We intentionally used a modest behavioral intervention in the continuation study to reveal most clearly the effects of the medications. Use of a more intensive lifestyle intervention may well have increased the size of the weight losses produced by combined therapy (as well as by sibutramine alone), as shown in a previous study (11).
The present findings raise questions about whether it is possible to conduct truly blinded evaluations of orlistat. At the end of the 16-week trial, all but 4 of 26 patients correctly identified their treatment condition. We suspect that the gastrointestinal side-effects associated with orlistat enabled patients to discern their treatment assignment. The problem, however, of patients becoming “unblinded” is not unique to orlistat. Nearly two decades ago Brownell and Stunkard(22) showed that 71% of patients correctly identified whether they had been assigned to fenfluramine or placebo.
In summary, results of this pilot study revealed little benefit of adding orlistat to sibutramine in patients who had previously lost 11.6% of initial weight on sibutramine. Additional studies, however, that include larger sample sizes, as well as different experimental designs, are needed to reach definitive conclusions about the possible benefits of combining these two medications.

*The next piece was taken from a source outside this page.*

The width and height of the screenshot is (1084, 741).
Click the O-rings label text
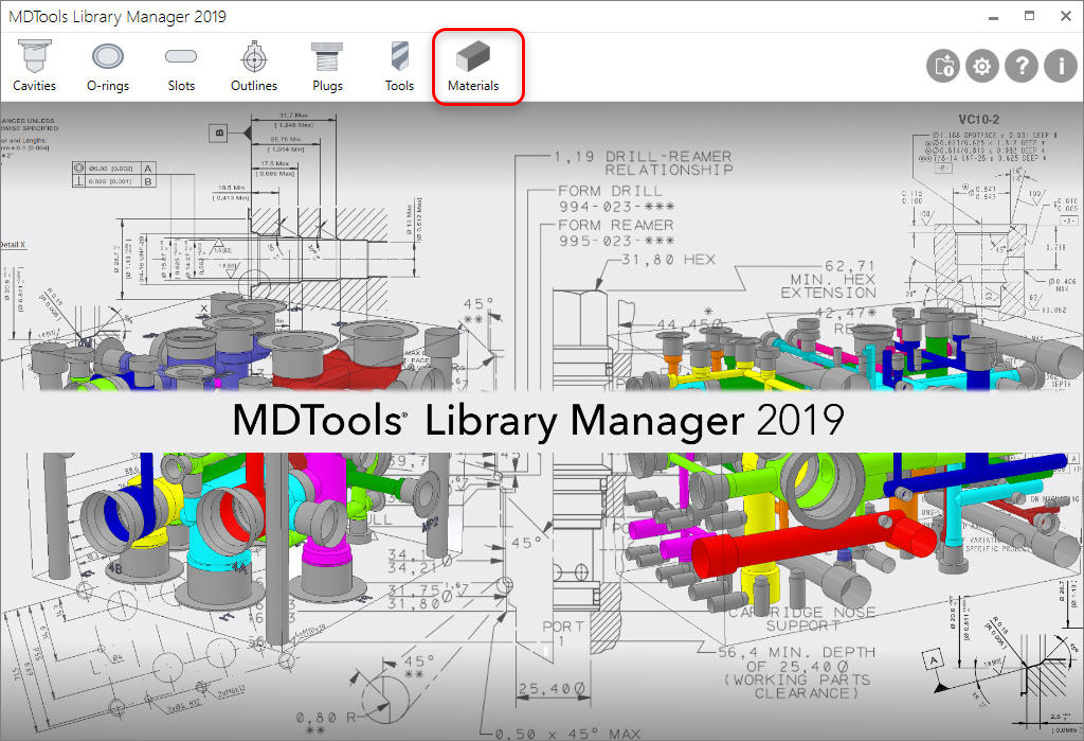(108, 86)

The authors thank Dr. Richard Prus-Wisniewski for his contributions to this study, as well as Knoll Pharmaceutical Co. for providing the sibutramine used in the trial. Orlistat was purchased by the authors. This study was supported, in part, by a National Institute of Mental Health Research Scientist Development Award and by grants from Knoll Pharmaceutical Company and Novartis Nutrition Co. Drs. Berkowitz, Sarwer, and Wadden have all received speaking honoraria from Knoll Pharmaceutical Co. and Roche Laboratories, which manufacture sibutramine and orlistat, respectively. Drs. Berkowitz and Wadden also serve (or have served) as consultants to both companies.